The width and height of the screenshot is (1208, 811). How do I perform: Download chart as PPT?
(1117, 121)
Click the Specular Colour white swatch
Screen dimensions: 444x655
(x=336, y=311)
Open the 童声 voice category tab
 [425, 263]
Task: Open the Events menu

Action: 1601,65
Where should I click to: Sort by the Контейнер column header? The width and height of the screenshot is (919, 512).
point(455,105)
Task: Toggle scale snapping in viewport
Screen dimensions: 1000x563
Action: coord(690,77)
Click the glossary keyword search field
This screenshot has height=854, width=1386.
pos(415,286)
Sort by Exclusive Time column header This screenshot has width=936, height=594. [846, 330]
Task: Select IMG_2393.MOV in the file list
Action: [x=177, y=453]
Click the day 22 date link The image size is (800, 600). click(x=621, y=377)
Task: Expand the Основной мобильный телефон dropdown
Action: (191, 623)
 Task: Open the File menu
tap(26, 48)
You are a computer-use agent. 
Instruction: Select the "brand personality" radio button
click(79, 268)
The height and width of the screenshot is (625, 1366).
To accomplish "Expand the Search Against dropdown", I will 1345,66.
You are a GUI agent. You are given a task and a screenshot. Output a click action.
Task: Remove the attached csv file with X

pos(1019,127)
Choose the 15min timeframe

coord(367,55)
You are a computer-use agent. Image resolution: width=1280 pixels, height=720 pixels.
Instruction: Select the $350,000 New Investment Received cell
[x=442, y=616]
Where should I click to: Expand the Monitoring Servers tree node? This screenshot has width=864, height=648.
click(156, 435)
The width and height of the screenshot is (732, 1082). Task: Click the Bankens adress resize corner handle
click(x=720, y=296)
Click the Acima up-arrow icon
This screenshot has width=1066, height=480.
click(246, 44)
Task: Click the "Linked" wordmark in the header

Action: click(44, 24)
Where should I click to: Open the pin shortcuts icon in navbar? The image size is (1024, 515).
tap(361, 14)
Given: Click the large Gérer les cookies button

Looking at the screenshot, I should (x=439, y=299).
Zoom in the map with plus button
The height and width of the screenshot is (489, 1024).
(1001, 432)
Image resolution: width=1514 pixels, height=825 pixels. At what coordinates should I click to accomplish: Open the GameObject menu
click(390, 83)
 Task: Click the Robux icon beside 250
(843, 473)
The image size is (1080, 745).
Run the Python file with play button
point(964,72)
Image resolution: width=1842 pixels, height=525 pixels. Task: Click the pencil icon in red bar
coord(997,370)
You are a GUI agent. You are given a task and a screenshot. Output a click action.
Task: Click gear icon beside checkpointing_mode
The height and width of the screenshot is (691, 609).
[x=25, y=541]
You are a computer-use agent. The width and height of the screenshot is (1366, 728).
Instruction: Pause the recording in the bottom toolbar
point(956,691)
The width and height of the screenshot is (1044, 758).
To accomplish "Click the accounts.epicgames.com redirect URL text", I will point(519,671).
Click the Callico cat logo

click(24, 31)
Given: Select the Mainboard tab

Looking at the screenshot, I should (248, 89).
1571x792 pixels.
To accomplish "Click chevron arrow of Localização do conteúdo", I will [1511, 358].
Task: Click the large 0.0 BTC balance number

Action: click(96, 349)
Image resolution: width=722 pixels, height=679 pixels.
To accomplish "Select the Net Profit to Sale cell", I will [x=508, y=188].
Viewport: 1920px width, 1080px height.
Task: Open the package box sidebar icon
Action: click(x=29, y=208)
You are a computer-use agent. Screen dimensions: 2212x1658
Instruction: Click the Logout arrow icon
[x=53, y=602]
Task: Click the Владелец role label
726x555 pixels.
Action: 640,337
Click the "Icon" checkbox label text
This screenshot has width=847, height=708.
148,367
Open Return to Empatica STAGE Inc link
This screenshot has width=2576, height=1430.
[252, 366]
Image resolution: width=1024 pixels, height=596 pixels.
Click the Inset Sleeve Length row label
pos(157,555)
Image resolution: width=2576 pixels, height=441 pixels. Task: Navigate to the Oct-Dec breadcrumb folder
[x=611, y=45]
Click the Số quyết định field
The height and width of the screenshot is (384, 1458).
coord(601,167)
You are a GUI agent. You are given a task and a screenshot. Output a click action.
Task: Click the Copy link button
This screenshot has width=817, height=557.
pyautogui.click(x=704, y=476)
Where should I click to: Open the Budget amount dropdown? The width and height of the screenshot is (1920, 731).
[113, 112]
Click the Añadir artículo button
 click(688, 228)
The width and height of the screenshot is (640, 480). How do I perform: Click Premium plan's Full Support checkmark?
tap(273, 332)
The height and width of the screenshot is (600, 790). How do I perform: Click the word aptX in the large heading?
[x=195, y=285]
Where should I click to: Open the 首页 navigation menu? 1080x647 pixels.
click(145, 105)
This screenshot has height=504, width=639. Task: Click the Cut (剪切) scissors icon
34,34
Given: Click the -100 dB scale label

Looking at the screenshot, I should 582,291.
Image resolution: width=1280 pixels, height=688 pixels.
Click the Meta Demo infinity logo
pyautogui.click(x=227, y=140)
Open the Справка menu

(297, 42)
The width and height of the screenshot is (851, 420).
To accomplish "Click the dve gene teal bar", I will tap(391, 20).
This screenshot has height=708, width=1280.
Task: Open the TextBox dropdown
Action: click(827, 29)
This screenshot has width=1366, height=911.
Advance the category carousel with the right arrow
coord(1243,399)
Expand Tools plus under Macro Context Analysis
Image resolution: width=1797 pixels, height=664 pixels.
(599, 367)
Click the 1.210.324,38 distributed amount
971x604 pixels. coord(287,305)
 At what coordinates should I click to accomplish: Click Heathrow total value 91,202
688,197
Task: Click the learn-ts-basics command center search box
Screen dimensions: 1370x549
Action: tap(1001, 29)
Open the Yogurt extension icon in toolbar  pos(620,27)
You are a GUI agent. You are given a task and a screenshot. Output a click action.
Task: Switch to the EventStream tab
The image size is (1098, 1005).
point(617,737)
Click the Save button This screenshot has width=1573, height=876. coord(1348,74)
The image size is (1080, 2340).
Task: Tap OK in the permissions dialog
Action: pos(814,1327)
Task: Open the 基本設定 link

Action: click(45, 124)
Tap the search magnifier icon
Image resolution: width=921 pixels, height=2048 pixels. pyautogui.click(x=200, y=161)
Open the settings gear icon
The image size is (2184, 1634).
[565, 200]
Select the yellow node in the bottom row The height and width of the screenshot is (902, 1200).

○ ○ ○ ○ ○ ○ ○

Problem ->
Quote the listing above, but only from the line that shows "The width and height of the screenshot is (732, 1082)." through the line that shows "The image size is (1080, 745).".

Exercise output ->
The width and height of the screenshot is (732, 1082). Task: Click the Bankens adress resize corner handle
click(x=720, y=296)
Click the Acima up-arrow icon
This screenshot has width=1066, height=480.
click(246, 44)
Task: Click the "Linked" wordmark in the header

Action: click(44, 24)
Where should I click to: Open the pin shortcuts icon in navbar? The image size is (1024, 515).
tap(361, 14)
Given: Click the large Gérer les cookies button

Looking at the screenshot, I should (x=439, y=299).
Zoom in the map with plus button
The height and width of the screenshot is (489, 1024).
(1001, 432)
Image resolution: width=1514 pixels, height=825 pixels. At what coordinates should I click to accomplish: Open the GameObject menu
click(390, 83)
 Task: Click the Robux icon beside 250
(843, 473)
The image size is (1080, 745).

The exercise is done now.